Publicado em O Jornal da Tarde, 23/09/1998
Tirando proveito dos inimigos
O que esse título lhe sugere? Esperteza? Maldade? Imoralidade?
Plutarco, filósofo grego, que entre os anos 75 e 95 depois de Cristo, viveu na Itália, parece ter bebido da mesma água que, muitos séculos mais tarde, iria ser tomada por Nicolau Maquiavel.
Partindo do princípio de que é impossível aos seres humanos não terem inimigos, ele argumentava que só lhes resta desenvolver suas habilidades para tirar proveito da sua situação.
Mas como fazer isso? Quê tipo de habilidades são essas? Na verdade, a receita de Plutarco desemboca em um precioso roteiro de regras morais, ilustradas abaixo.
1. Tendo em vista que os inimigos observam as nossas ações atentamente, diz ele, é importante estarmos atentos a nós mesmos.
2. Os inimigos estão sempre a espreita de nossos erros. Isso nos obriga a viver de modo virtuoso e irrepreensível, resistindo as facilidades e afastando a presunção.
3. A auto-vigilância nos ajuda a evitar desacertos e avançar em relação aos inimigos.
4. Quando os inimigos são concorrentes, o zelo deve ser redobrado. Assim fazendo, somos compelidos a nos aperfeiçoar continuamente. Com isso, desenvolvemos mecanismos automáticos de defesa que são instigados pelos próprios inimigos (Plutarco, Como Tirar Proveito dos Seus Inimigos, Ed. Martins Fontes, 1997).
Essa filosofia, que logo completará dois mil anos, prova que os inimigos nos são muito valiosos. Eles prestam serviços raros, que nem mesmo os amigos são capazes de prestar. Veja o engenhoso exemplo de Plutarco:
Um inimigo censurou o homem por ter mau hálito. Chegando em casa, este perguntou à sua esposa: por quê nunca me falou desse problema? A mulher, que era tão simples quanto casta, respondeu-lhe: "Pensei que todos os homens cheiravam da mesma maneira". Ou seja, ele precisou de um inimigo para saber o que nunca lhe foi ensinado pela pessoa mais amada.
As lições de Plutarco estabelecem as bases para a vida em regime de competição. Esse regime se fundamenta na liberdade, que é um dos valores mais apreciados pelos seres humanos. Mas ele envolve a permanente ameaça que é a situação mais detestada por todos nós. Liberdade e ameaça fazem parte de todas as atividades. Elas valem para o trabalho e para o amor.

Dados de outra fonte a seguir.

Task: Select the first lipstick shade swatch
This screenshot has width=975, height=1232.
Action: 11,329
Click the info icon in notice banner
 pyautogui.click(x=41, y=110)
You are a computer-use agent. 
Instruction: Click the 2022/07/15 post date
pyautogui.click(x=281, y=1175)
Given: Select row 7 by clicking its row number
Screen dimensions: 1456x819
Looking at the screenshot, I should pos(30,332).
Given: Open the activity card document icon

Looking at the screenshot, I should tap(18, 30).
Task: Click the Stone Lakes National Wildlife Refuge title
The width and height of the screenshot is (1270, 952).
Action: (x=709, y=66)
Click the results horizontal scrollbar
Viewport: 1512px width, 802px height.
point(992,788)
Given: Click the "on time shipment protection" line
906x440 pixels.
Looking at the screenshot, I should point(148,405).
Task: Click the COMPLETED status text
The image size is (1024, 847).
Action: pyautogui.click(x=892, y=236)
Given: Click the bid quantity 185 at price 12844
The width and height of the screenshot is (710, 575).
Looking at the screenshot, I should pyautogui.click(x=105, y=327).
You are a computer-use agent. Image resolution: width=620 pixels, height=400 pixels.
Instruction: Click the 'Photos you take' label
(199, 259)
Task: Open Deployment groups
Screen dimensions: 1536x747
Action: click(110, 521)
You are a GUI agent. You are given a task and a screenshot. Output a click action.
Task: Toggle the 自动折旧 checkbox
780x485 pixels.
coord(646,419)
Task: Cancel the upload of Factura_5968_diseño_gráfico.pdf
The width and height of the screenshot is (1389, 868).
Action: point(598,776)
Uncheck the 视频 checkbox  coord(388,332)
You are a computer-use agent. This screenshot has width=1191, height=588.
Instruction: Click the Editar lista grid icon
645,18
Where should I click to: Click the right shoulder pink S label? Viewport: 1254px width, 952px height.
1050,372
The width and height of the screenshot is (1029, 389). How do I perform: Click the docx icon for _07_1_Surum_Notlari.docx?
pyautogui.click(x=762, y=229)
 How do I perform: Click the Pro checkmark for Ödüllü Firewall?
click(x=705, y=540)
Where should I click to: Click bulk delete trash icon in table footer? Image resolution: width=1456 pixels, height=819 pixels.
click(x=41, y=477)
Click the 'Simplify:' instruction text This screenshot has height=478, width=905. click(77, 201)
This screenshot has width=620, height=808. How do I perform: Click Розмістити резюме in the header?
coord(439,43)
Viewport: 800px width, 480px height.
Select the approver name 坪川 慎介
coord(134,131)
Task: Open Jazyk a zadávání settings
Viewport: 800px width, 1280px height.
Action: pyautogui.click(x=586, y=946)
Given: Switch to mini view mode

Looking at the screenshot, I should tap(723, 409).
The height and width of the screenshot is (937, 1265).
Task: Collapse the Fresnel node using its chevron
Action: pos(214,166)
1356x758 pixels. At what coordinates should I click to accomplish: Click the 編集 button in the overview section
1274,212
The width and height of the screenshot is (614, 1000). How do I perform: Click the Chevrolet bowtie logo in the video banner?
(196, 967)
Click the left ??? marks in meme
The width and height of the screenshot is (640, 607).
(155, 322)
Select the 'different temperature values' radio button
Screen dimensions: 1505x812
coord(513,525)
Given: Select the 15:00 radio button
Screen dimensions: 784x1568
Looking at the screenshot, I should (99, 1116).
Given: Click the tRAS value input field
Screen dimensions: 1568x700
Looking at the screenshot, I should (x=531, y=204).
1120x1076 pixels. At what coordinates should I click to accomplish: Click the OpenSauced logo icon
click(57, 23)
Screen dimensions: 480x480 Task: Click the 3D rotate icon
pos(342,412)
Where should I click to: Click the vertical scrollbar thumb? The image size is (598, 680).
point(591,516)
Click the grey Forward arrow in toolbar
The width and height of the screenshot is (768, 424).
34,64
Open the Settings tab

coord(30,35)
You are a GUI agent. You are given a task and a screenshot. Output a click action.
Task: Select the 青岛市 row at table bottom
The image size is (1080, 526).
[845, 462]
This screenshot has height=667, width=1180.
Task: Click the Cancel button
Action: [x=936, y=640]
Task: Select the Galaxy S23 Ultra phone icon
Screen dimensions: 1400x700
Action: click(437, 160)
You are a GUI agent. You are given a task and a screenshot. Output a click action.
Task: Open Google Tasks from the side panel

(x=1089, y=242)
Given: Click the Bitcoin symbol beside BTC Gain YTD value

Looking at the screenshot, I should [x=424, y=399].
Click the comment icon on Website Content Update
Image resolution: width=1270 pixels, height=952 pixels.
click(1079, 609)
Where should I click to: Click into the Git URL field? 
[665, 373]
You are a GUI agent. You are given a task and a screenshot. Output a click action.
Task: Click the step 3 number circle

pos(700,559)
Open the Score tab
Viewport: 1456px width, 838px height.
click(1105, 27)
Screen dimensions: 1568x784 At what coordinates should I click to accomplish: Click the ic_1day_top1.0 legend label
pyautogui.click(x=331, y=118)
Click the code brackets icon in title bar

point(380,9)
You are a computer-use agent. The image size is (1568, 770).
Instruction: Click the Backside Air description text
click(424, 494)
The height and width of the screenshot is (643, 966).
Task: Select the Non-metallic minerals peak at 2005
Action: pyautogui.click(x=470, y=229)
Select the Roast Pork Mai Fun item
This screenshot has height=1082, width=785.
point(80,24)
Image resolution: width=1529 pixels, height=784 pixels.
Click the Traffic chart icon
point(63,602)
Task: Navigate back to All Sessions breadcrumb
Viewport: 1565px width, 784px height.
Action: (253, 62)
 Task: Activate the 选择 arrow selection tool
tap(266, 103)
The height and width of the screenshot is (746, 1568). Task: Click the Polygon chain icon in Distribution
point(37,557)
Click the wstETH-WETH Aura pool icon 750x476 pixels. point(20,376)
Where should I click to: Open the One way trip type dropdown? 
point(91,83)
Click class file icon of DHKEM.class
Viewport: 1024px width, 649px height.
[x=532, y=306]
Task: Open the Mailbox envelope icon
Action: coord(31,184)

O regime de concorrência, portanto, exige da nossa parte um zelo constante. Os concorrentes são impiedosos. Temos de observar muito bem a sua conduta e nos esforçarmos para viver em aperfeiçoamento contínuo.
Já foi o tempo em que as pessoas e as empresas precisavam tornar-se competitivas. Nos dias atuais, é inevitável que elas se mantenham competitivas. Este é um estágio mais avançado e maios difícil.
A concorrência se torna desumana quando as condições de partida são díspares como é o caso das diferenças de educação e capacitação profissional para os trabalhadores. e dos juros e tecnologia para as empresas.
Ainda assim os conselhos de Plutarco são de utilidade. No mundo da competição - e das inimizades - temos de aproveitar todos os sinais dos concorrentes para fazer avançar as nossas qualidades. Por isso, não convém desprezar censuras. Elas são didáticas para quem se dispõe a apreender.